======== Material for this task ========
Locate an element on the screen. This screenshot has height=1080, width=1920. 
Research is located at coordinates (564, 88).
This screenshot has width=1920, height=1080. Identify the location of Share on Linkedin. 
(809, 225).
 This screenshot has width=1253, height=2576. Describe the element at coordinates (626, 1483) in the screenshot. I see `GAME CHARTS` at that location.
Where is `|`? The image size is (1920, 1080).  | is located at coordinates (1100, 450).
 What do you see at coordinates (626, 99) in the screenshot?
========
## Exercise goal
Reproduce the rows above, swapping "Identify" for "Determine" and leaving everything else unchanged.

## Task solution
Locate an element on the screen. This screenshot has height=1080, width=1920. 
Research is located at coordinates (564, 88).
This screenshot has width=1920, height=1080. Determine the location of Share on Linkedin. 
(809, 225).
 This screenshot has width=1253, height=2576. Describe the element at coordinates (626, 1483) in the screenshot. I see `GAME CHARTS` at that location.
Where is `|`? The image size is (1920, 1080).  | is located at coordinates (1100, 450).
 What do you see at coordinates (626, 99) in the screenshot?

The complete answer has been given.